Given records
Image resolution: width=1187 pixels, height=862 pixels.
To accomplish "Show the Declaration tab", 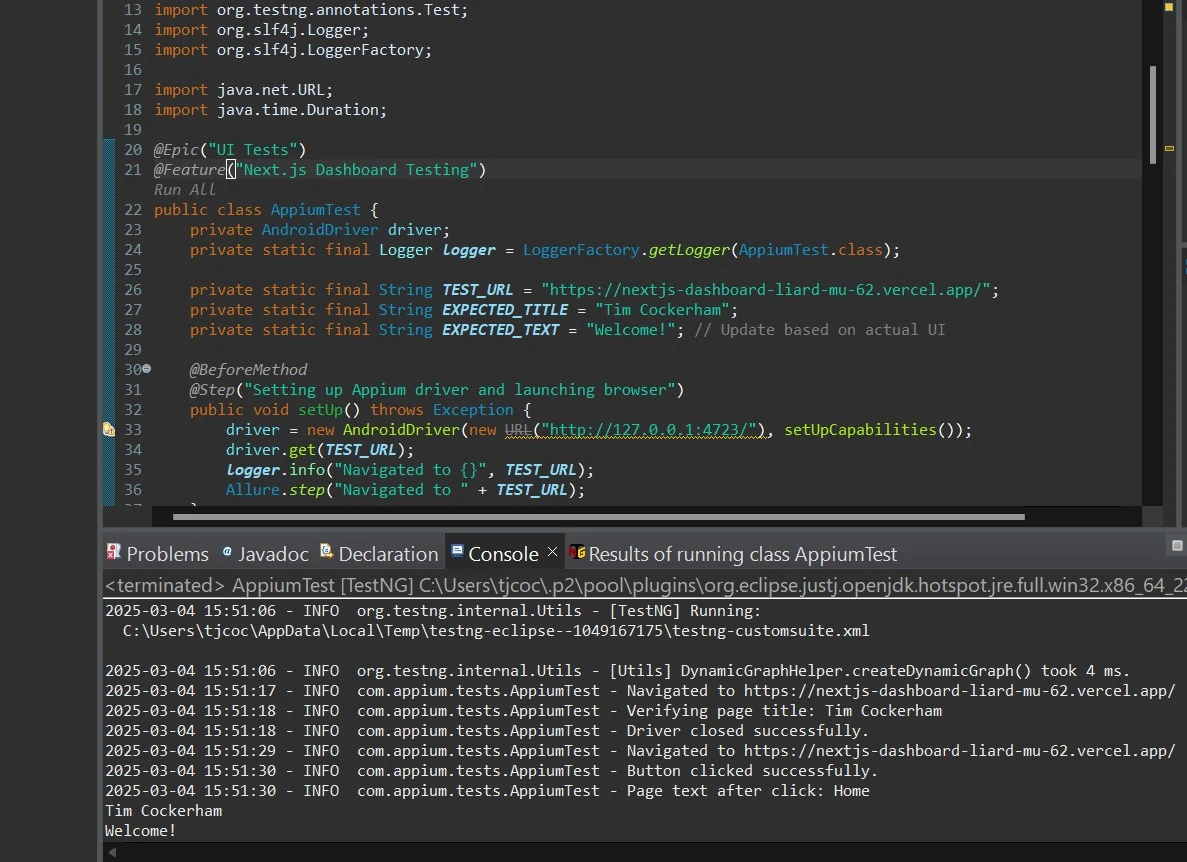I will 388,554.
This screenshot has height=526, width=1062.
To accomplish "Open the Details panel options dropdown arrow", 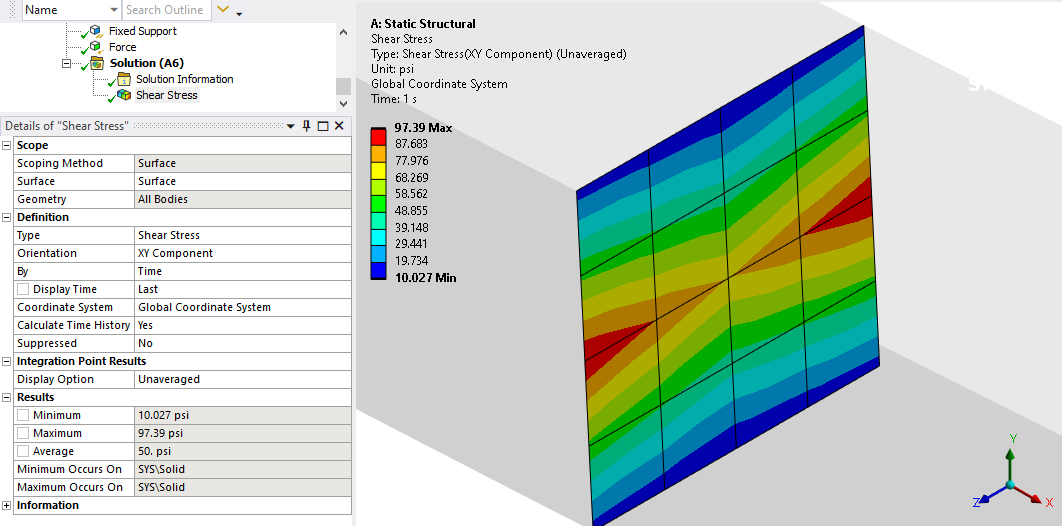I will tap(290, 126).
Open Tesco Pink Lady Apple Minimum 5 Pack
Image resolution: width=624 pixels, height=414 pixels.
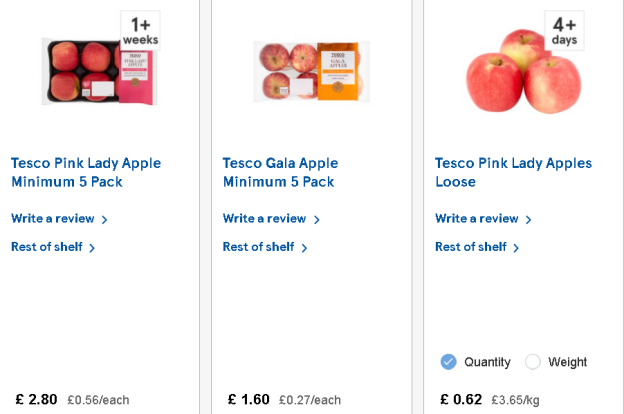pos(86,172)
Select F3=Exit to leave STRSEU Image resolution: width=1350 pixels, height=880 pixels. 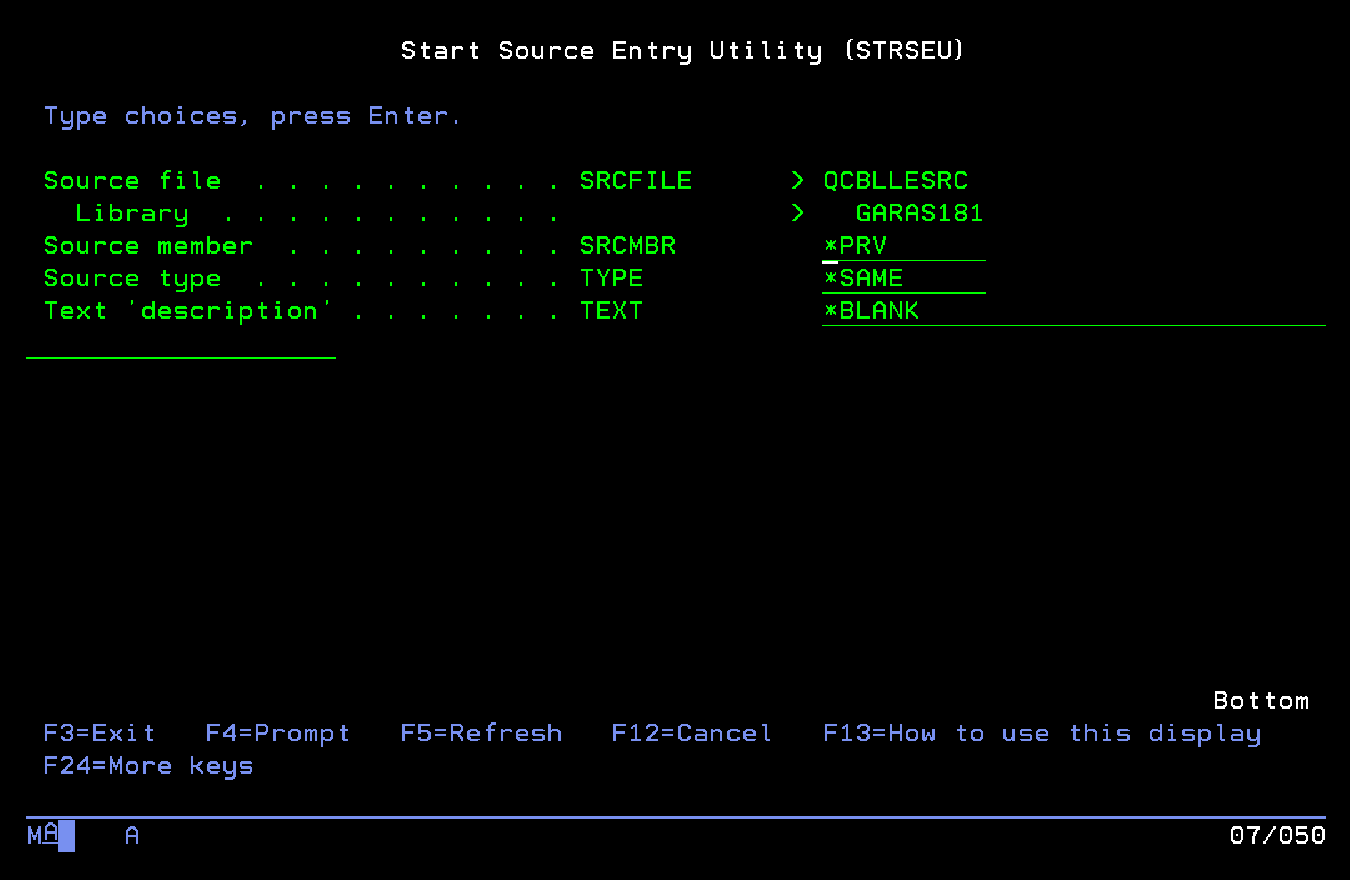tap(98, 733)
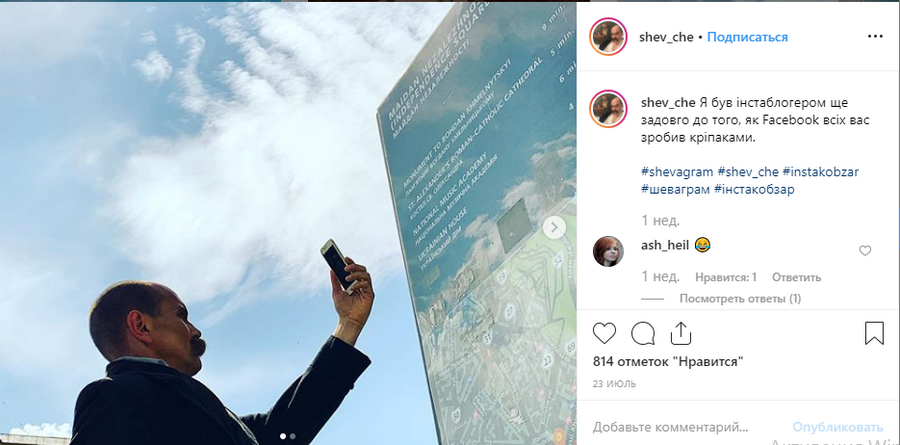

--

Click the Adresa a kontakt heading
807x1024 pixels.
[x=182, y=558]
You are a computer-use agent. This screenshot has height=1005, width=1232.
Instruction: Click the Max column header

Work to be completed
Could you repeat exactly the lines in the listing above from the one with "Click the Adresa a kontakt heading" down to the one with "Instruction: Click the Max column header"? Include both of those lines.

Solution for this task
Click the Adresa a kontakt heading
807x1024 pixels.
[x=182, y=558]
You are a computer-use agent. This screenshot has height=1005, width=1232.
Instruction: Click the Max column header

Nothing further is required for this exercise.